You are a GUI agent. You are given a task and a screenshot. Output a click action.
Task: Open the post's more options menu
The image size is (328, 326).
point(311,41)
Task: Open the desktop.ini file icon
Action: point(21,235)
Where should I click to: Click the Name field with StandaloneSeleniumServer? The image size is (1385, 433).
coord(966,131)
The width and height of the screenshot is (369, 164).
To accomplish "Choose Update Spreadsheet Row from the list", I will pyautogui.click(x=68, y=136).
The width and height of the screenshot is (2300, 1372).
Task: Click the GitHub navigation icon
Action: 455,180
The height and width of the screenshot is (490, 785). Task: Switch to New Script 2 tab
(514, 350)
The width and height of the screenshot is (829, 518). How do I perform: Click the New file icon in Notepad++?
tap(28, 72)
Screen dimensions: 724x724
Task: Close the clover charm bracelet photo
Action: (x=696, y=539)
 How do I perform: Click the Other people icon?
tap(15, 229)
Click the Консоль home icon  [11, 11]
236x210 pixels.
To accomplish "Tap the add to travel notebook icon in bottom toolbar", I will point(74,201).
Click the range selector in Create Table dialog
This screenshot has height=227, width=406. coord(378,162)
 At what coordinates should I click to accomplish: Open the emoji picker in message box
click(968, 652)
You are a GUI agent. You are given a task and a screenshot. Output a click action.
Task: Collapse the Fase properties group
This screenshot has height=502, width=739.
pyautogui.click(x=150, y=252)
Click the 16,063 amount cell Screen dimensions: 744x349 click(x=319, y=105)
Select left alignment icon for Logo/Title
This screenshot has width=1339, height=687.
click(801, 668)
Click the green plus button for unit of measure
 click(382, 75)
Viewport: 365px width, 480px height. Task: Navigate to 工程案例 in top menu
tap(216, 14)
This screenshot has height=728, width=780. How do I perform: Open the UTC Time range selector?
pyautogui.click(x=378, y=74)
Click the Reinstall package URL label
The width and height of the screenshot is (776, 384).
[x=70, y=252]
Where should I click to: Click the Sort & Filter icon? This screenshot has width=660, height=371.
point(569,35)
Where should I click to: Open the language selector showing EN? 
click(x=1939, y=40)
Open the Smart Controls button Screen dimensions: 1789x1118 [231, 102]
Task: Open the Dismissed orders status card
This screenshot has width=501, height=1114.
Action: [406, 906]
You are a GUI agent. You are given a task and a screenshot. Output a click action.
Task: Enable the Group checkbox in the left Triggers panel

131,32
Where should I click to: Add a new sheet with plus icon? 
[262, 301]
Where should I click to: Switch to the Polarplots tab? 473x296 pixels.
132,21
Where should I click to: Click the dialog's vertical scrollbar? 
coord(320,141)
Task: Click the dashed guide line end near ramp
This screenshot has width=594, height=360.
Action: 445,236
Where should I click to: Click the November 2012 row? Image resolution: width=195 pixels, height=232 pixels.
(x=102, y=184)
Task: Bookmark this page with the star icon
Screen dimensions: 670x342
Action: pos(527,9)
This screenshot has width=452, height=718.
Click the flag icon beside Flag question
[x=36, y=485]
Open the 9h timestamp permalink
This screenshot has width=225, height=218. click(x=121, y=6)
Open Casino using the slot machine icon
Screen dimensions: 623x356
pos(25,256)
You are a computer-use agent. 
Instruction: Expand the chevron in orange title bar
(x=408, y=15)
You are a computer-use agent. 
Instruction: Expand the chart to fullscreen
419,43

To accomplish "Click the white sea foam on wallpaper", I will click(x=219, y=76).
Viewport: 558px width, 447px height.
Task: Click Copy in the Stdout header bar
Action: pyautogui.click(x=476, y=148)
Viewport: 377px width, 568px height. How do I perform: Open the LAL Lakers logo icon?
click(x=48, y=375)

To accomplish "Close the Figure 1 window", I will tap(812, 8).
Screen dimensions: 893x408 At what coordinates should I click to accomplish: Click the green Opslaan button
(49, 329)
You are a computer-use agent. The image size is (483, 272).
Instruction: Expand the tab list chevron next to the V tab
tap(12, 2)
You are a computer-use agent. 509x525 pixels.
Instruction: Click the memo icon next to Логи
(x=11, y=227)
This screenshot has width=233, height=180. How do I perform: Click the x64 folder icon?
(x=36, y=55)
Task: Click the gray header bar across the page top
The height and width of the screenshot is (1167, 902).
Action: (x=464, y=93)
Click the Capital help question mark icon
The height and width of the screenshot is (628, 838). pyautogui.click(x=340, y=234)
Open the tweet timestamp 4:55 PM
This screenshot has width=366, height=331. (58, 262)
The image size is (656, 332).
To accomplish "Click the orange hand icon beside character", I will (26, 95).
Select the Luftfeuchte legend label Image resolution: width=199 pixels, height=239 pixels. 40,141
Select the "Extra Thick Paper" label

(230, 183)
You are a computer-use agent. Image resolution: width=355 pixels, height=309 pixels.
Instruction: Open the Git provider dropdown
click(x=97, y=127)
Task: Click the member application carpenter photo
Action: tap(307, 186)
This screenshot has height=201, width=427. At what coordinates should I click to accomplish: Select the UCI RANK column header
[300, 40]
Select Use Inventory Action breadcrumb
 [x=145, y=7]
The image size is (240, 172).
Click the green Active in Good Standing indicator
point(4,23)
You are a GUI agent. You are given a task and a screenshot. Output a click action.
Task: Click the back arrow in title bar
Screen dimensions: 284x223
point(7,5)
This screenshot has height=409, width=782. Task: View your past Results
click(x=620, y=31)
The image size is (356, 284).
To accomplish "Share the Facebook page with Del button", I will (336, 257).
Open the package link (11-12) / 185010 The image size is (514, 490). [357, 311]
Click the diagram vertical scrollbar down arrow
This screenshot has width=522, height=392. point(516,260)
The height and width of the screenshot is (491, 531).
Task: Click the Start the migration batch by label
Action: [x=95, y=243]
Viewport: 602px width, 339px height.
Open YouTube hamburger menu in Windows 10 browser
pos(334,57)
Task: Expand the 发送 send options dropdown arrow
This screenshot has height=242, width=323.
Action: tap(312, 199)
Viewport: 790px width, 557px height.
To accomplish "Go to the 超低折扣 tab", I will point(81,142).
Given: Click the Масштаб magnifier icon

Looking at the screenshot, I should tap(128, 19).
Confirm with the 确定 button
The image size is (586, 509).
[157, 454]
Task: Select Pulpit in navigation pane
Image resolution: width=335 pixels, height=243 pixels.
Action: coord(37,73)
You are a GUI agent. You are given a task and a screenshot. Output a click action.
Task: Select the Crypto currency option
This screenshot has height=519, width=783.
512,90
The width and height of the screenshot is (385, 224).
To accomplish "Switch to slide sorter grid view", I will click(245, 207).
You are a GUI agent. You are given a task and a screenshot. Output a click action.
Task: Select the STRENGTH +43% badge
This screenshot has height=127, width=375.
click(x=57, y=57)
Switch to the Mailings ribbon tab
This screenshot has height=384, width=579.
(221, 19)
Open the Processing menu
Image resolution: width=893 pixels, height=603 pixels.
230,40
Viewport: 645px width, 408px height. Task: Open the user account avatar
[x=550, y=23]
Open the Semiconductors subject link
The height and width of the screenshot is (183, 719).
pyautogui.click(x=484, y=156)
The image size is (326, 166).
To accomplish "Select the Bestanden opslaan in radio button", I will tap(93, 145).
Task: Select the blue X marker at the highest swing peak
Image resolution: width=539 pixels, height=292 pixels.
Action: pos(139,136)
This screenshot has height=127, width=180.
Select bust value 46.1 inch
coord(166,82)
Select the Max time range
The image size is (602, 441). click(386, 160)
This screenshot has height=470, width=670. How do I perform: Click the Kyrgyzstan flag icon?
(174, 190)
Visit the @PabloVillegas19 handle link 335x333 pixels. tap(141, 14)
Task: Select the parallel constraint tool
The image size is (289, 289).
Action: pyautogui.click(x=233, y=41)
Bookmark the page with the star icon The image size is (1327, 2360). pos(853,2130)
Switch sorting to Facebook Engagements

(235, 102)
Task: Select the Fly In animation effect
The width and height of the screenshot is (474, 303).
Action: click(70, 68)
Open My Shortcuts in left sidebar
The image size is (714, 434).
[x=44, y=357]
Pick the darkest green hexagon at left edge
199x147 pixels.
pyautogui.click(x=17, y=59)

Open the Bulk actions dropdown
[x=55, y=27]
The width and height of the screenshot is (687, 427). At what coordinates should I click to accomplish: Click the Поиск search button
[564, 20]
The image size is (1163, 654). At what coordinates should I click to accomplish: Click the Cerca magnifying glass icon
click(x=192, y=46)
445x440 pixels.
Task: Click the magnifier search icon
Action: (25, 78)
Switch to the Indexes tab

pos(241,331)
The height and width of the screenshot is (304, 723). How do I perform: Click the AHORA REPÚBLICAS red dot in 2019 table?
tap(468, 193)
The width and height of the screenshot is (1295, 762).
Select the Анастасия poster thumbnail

• [WHAT IS EXPECTED] Your answer must be the line holding "Switch sorting to Facebook Engagements" and every later line of the entries above, written out exactly, and nothing else.

• [EXERCISE RESPONSE]
Switch sorting to Facebook Engagements

(235, 102)
Task: Select the Fly In animation effect
The width and height of the screenshot is (474, 303).
Action: click(70, 68)
Open My Shortcuts in left sidebar
The image size is (714, 434).
[x=44, y=357]
Pick the darkest green hexagon at left edge
199x147 pixels.
pyautogui.click(x=17, y=59)

Open the Bulk actions dropdown
[x=55, y=27]
The width and height of the screenshot is (687, 427). At what coordinates should I click to accomplish: Click the Поиск search button
[564, 20]
The image size is (1163, 654). At what coordinates should I click to accomplish: Click the Cerca magnifying glass icon
click(x=192, y=46)
445x440 pixels.
Task: Click the magnifier search icon
Action: (25, 78)
Switch to the Indexes tab

pos(241,331)
The height and width of the screenshot is (304, 723). How do I perform: Click the AHORA REPÚBLICAS red dot in 2019 table?
tap(468, 193)
The width and height of the screenshot is (1295, 762).
Select the Анастасия poster thumbnail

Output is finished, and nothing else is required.